Some people get a break.

Families who are already using these strategies will be grandfathered. Their benefits will not be changed or interrupted due to the legislation, says Mr. Phillips.

Also, if you turned 62 this year or are older, you will still be able to file a restricted application for only a spousal benefit starting at age 66. This will allow you to receive a spousal benefit while you defer claiming your own benefit so that it can grow larger.

After file-and-suspend is phased out in six months, to take advantage of this, your spouse must already be claiming a benefit, said Michael Kitces, director of planning research at Pinnacle Advisory Group Inc. in Columbia, Md.

When married individuals apply for a retirement benefit other than with a restricted application, they are deemed to have filed for both their own earned benefit and a spousal benefit, and will receive whichever is higher, instead of having a choice to get one and switch to the other later.

Flexibility on retirement vs. survivor benefits remains.

Generally, widows and widowers won’t be affected by the new law, says Mr. Meyer. And individuals who are eligible for both earned and survivor benefits will continue to have a couple of claiming strategies open to them, making careful comparison worthwhile.

Starting at age 60, a survivor can take a reduced benefit based on his or her deceased spouse’s benefit—and then switch to his or her own benefit later if it is higher. Alternatively, the survivor can start with his or her own benefit as early as age 62 and then switch to a full survivor benefit at full retirement age.

One of these strategies is often better than simply sticking with one benefit or the other.

If you’re divorced.

The restricted-application changes also apply to people who are divorced.
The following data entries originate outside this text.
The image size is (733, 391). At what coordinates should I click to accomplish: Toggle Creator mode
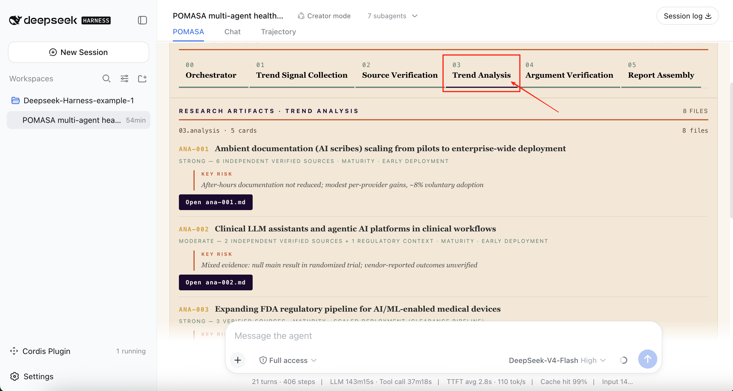click(x=324, y=16)
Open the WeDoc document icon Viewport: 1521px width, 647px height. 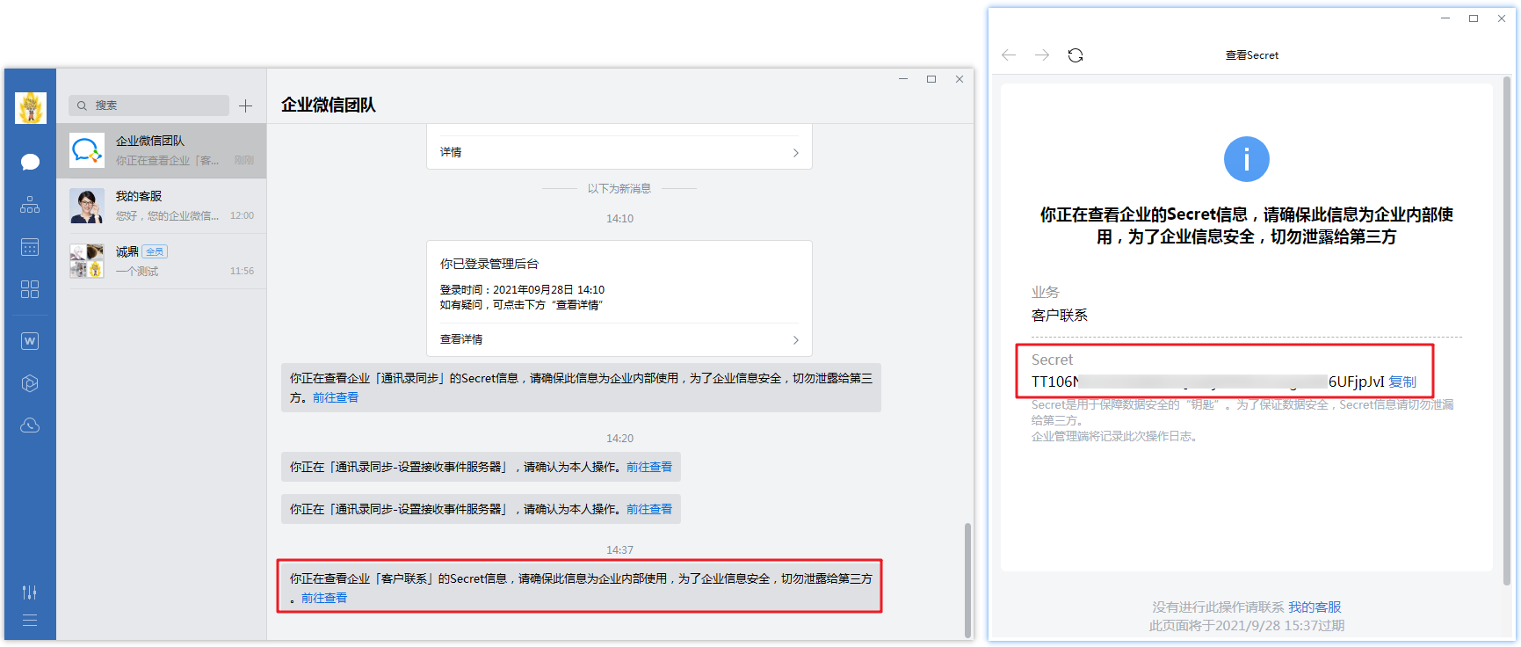coord(30,341)
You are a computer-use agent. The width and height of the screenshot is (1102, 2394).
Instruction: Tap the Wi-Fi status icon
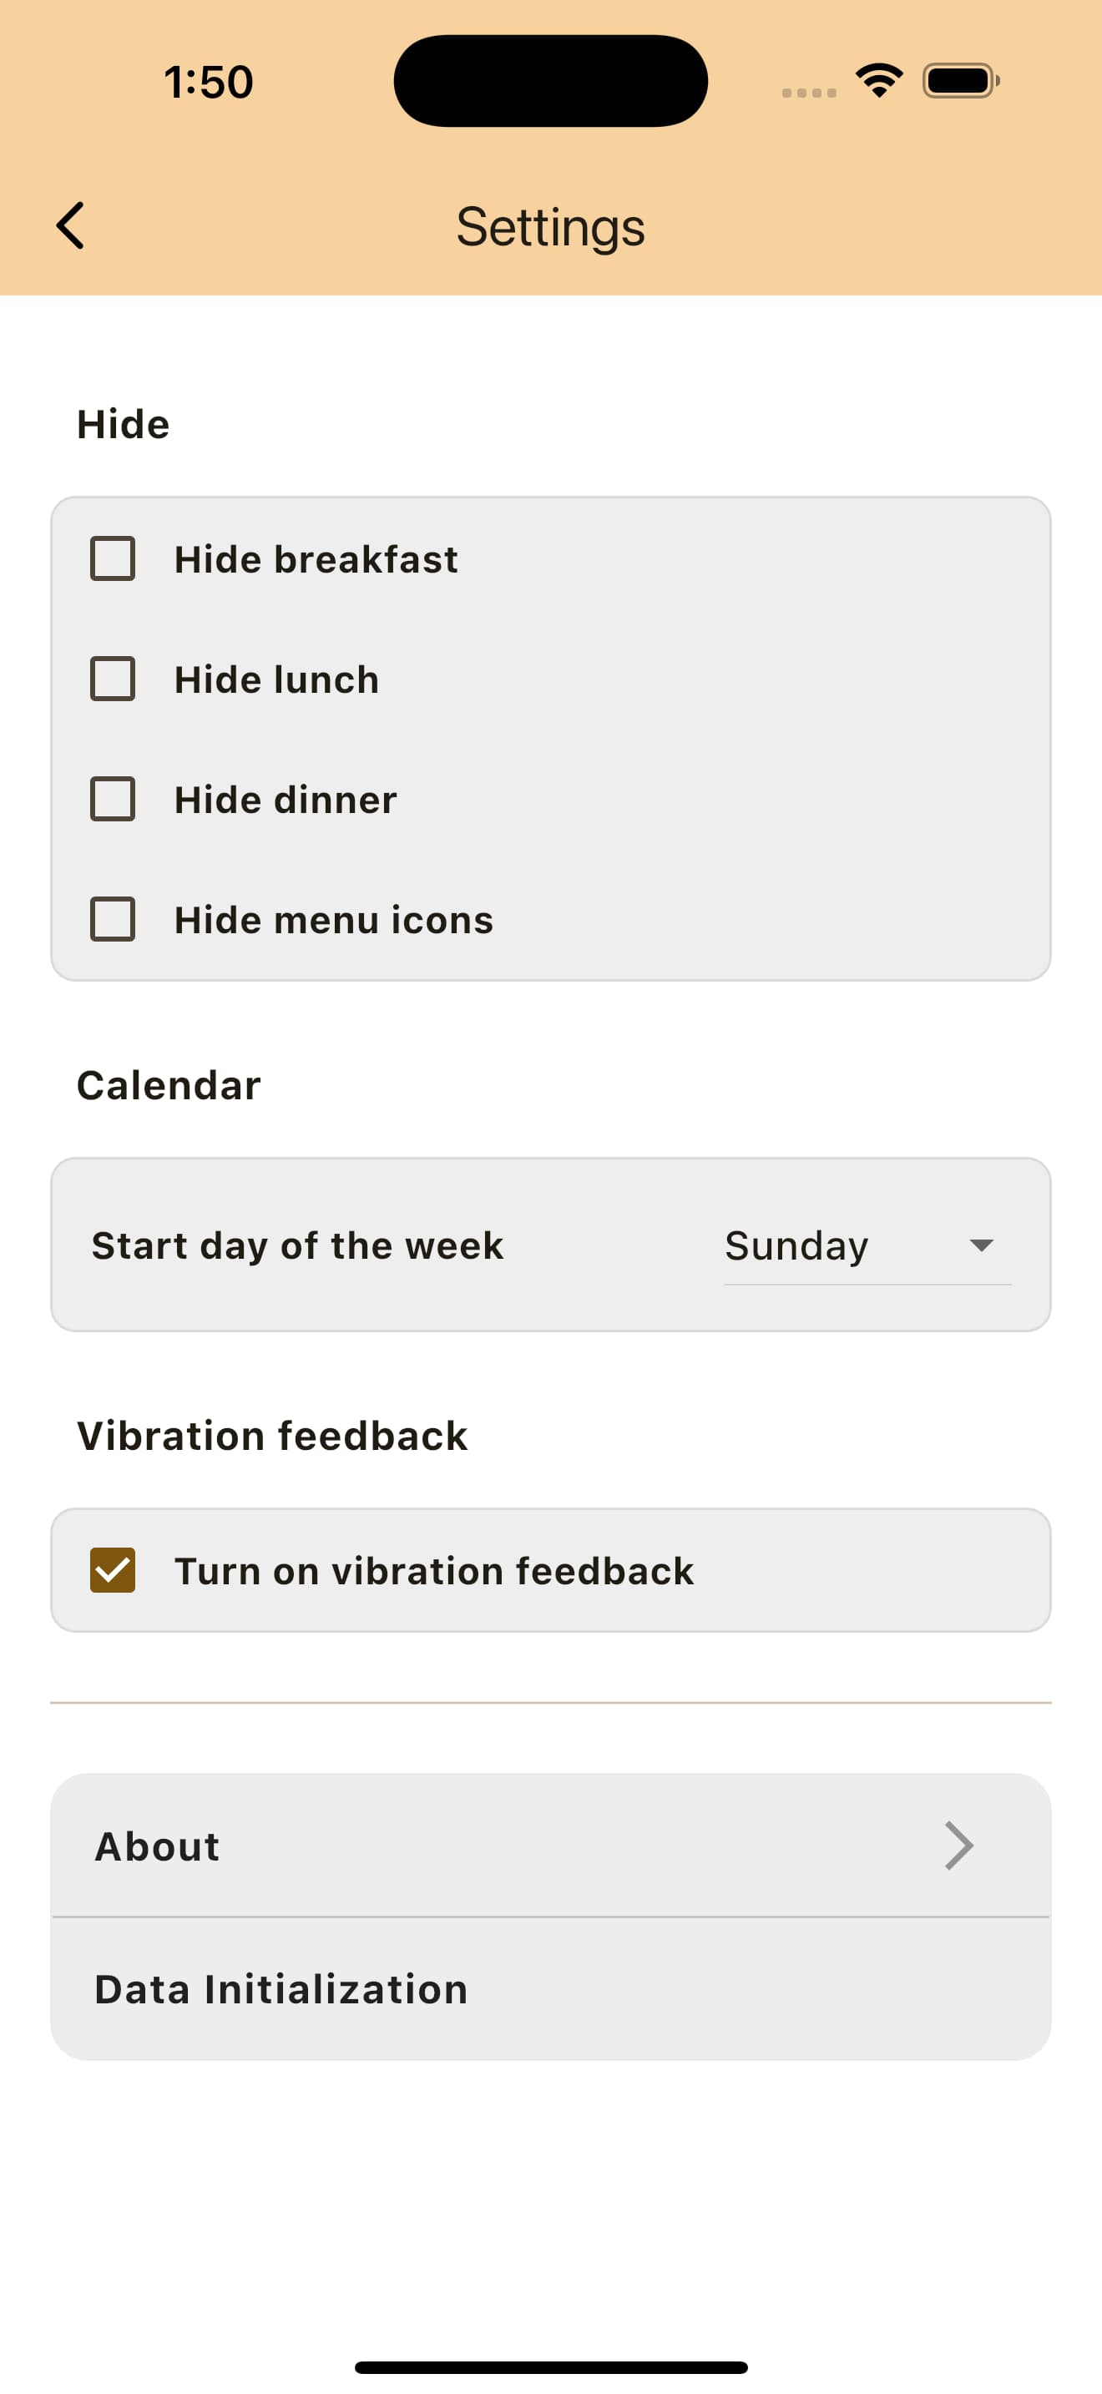879,81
Under current law, a divorced individual who is 66 or older and was married at least 10 years but is currently unmarried can claim a benefit based on the ex-spouse’s earnings record while allowing his or her own benefit to grow. A former spouse is generally entitled to file such a claim once an ex turns 62, says Mr. Phillips.

But under the new law, only those who turned 62 this year or are older will be able to file to do this when they turn 66. Younger divorced people will receive either their own earned benefit or a spousal benefit—whichever is higher—instead of having a choice to take one and switch to the other later. You must be unmarried to get a divorced spouse benefit.

The fate of one key difference in the rules for those who are divorced is unclear: Under current law, you can collect a benefit based on an ex’s work record even if he or she isn’t yet collecting a benefit, as long as the ex is at least 62. But due to the new rule on file-and-suspend, it’s unclear what would happen to a spousal benefit claim if an ex had suspended his or her benefit.

“This was likely not intended and will hopefully be fixed,” says Mr. Kitces.